↓↓↓

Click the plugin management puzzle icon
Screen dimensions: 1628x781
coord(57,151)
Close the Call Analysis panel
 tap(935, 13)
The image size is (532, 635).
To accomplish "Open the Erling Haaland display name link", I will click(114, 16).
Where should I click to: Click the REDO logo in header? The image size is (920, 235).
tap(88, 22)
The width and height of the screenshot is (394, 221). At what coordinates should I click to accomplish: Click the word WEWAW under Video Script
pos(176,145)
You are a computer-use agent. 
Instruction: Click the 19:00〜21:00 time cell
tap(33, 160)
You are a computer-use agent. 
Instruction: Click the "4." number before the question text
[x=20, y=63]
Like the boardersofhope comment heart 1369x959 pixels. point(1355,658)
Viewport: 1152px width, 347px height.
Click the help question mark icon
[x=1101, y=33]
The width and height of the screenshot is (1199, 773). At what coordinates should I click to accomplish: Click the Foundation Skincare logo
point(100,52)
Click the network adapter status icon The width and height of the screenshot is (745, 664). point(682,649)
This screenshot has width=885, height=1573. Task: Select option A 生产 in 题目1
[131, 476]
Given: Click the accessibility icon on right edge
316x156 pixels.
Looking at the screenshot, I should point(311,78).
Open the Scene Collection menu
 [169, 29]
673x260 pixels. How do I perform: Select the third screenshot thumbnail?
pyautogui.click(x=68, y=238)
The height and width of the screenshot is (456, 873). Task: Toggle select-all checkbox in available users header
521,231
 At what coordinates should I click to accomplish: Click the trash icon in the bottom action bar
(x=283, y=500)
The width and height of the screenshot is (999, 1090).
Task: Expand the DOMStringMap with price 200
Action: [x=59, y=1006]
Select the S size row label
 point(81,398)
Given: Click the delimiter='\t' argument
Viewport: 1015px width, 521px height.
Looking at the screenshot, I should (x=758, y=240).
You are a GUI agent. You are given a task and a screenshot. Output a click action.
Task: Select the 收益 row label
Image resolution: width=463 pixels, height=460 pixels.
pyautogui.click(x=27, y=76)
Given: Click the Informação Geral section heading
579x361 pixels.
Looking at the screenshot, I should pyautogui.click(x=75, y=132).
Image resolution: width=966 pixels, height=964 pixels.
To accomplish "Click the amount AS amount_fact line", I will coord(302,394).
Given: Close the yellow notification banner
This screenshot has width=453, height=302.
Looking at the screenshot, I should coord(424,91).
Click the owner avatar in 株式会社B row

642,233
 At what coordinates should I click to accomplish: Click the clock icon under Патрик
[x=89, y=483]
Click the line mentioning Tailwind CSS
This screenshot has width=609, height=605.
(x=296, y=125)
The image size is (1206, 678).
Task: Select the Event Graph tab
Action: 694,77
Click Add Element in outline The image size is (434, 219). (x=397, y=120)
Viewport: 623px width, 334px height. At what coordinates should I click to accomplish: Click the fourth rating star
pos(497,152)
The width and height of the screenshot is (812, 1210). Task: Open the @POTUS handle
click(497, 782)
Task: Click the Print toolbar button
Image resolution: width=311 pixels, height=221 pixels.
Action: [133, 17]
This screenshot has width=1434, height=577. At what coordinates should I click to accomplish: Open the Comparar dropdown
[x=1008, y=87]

↑↑↑

• _Work task_: Retype word for word everything in the listing above from the line that holds "icon under Патрик" down to the line that holds "Click Add Element". Keep both end lines and leave out the rest.

• _Exercise response_:
 At what coordinates should I click to accomplish: Click the clock icon under Патрик
[x=89, y=483]
Click the line mentioning Tailwind CSS
This screenshot has width=609, height=605.
(x=296, y=125)
The image size is (1206, 678).
Task: Select the Event Graph tab
Action: 694,77
Click Add Element in outline The image size is (434, 219). (x=397, y=120)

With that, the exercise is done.